• **EXERCISE BRIEF**: Could you transcribe all the entries exactly, omitting the pictures?

-=-=-=-=-

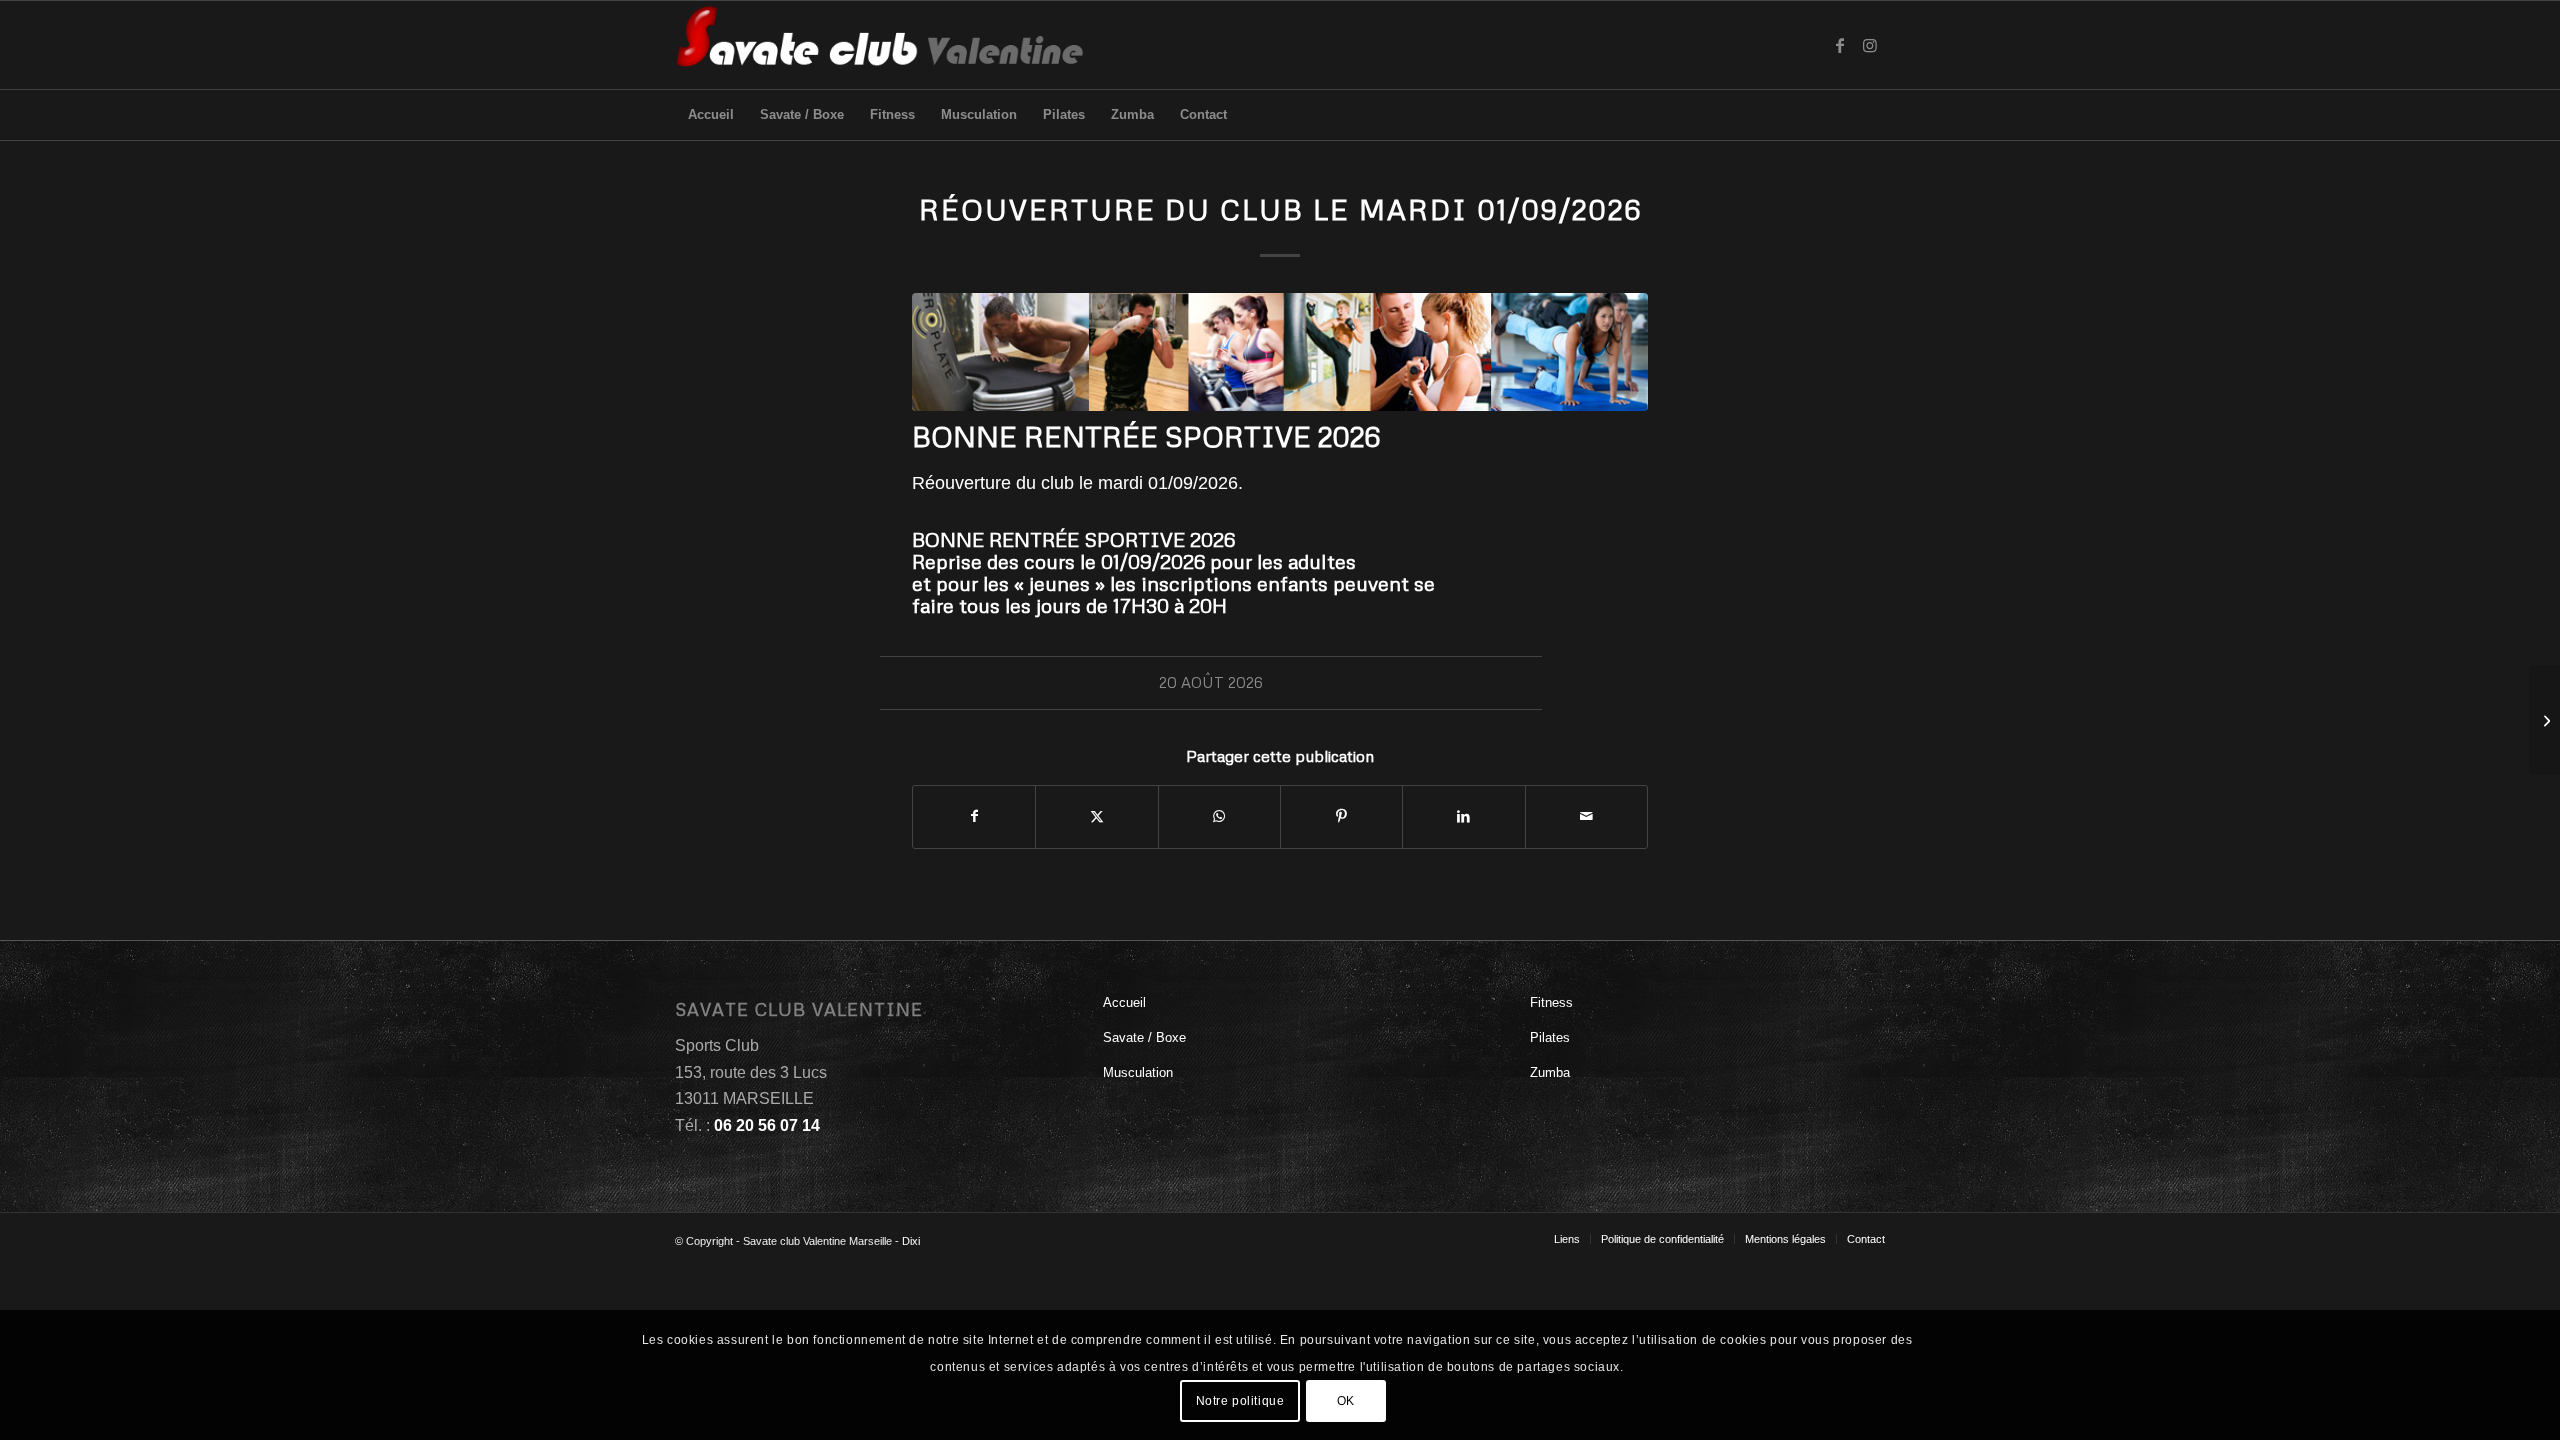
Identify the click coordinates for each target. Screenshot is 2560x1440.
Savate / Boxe (1144, 1037)
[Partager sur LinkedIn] (1463, 816)
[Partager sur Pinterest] (1341, 816)
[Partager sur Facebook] (974, 816)
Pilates (1550, 1037)
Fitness (1551, 1002)
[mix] (1280, 351)
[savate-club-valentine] (880, 45)
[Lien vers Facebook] (1840, 45)
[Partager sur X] (1096, 816)
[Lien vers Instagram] (1870, 45)
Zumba (1550, 1072)
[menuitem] (711, 115)
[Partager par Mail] (1586, 816)
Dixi (911, 1241)
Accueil (1124, 1002)
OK (1346, 1401)
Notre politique (1240, 1401)
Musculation (1138, 1072)
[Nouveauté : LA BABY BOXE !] (2544, 720)
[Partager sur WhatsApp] (1219, 816)
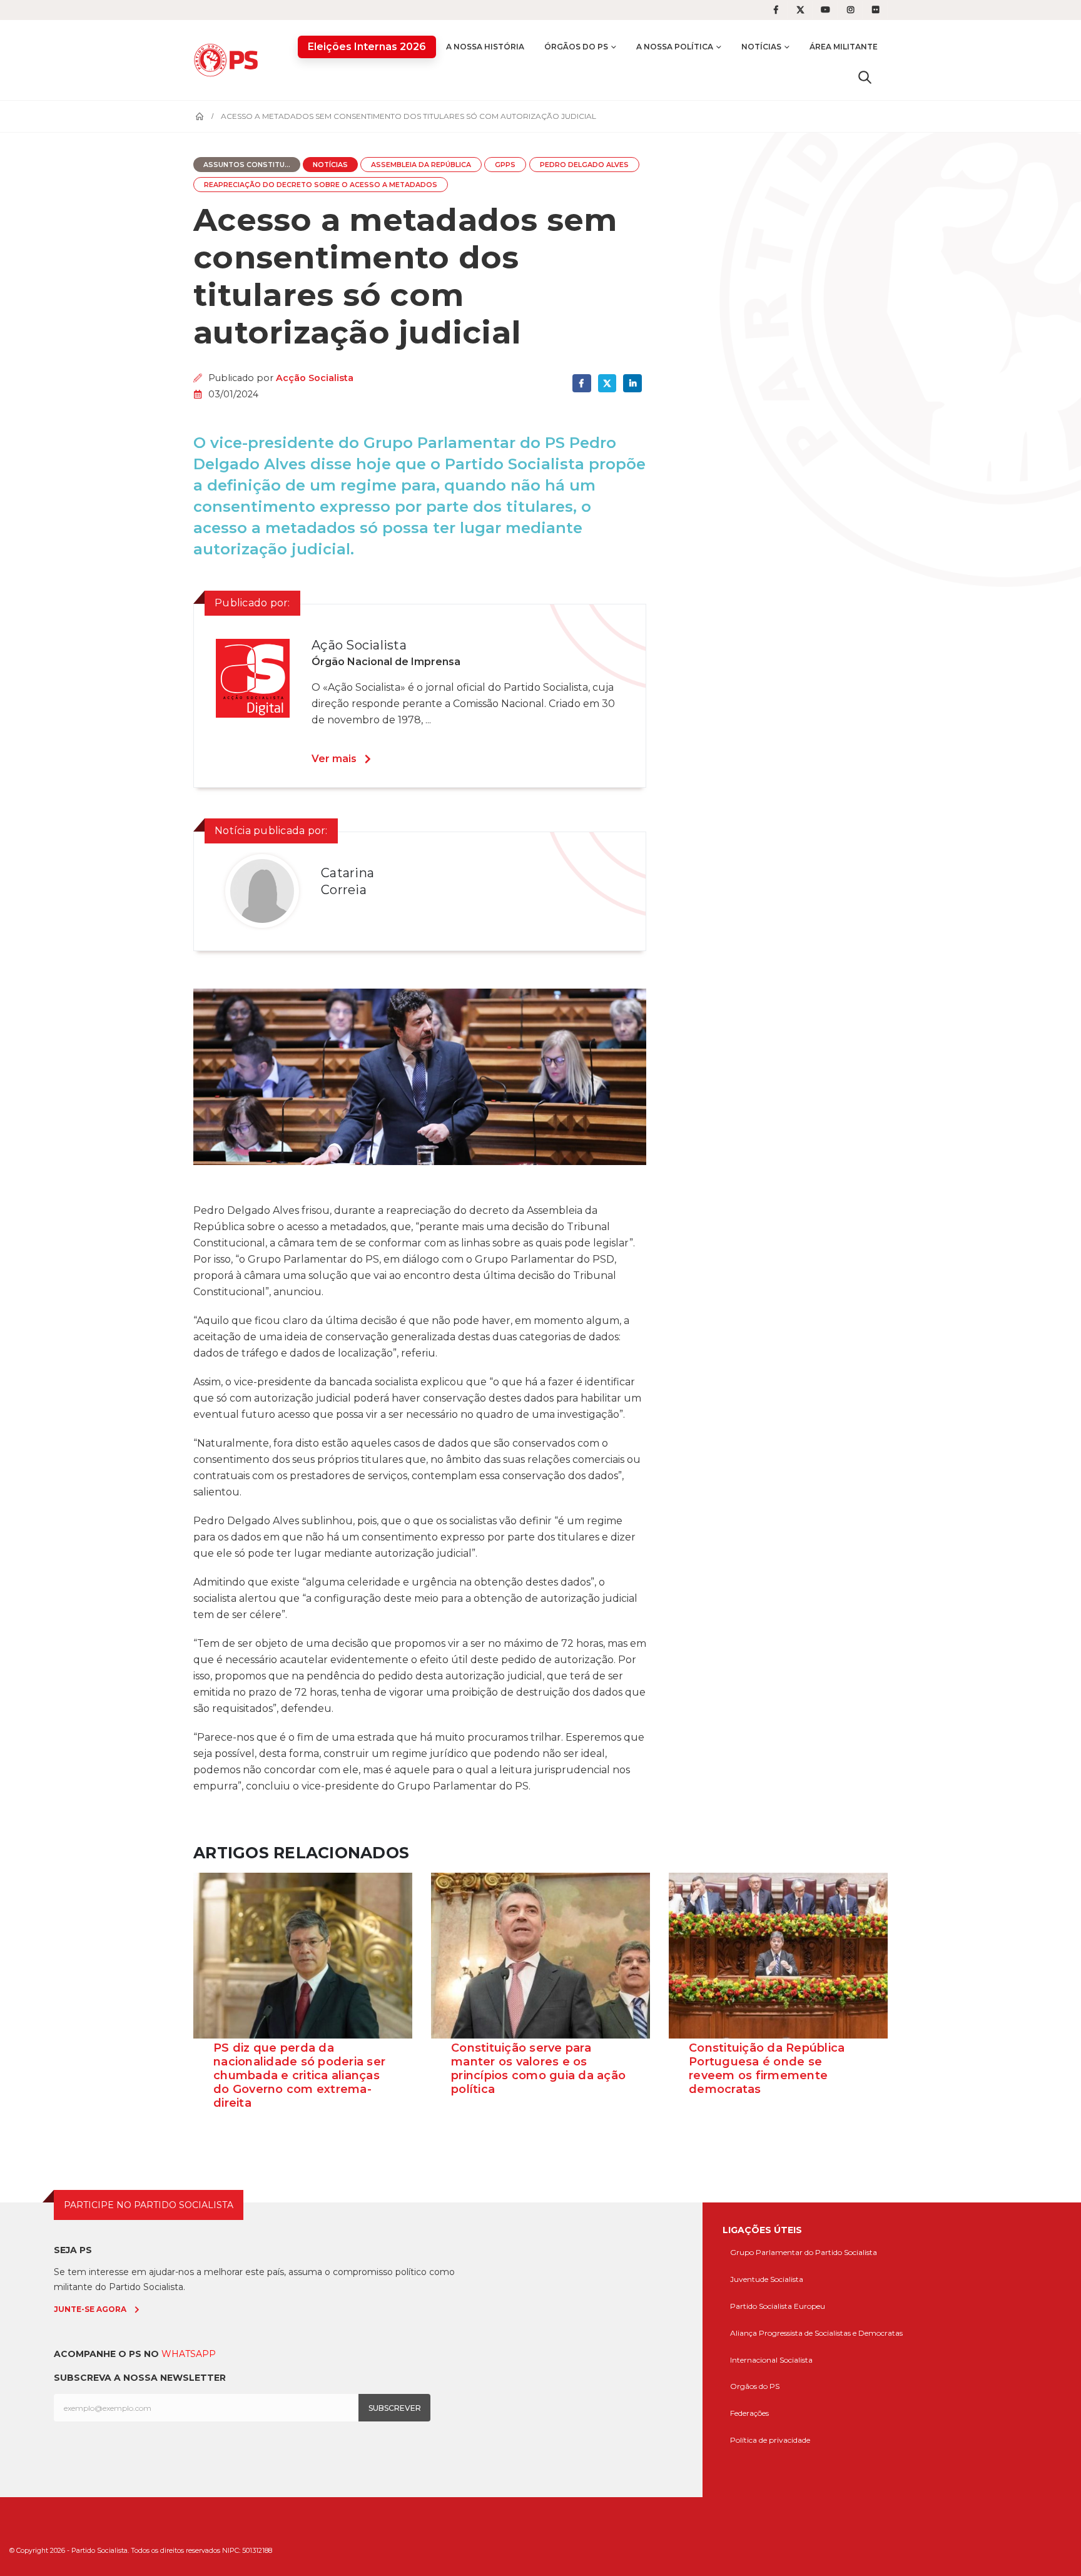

-=-=-=-=-

• **OUTPUT FOR THIS EXERCISE**:
Identify the click coordinates for each target. Screenshot is 2560x1440.
Savate / Boxe (1144, 1037)
[Partager sur LinkedIn] (1463, 816)
[Partager sur Pinterest] (1341, 816)
[Partager sur Facebook] (974, 816)
Pilates (1550, 1037)
Fitness (1551, 1002)
[mix] (1280, 351)
[savate-club-valentine] (880, 45)
[Lien vers Facebook] (1840, 45)
[Partager sur X] (1096, 816)
[Lien vers Instagram] (1870, 45)
Zumba (1550, 1072)
[menuitem] (711, 115)
[Partager par Mail] (1586, 816)
Dixi (911, 1241)
Accueil (1124, 1002)
OK (1346, 1401)
Notre politique (1240, 1401)
Musculation (1138, 1072)
[Nouveauté : LA BABY BOXE !] (2544, 720)
[Partager sur WhatsApp] (1219, 816)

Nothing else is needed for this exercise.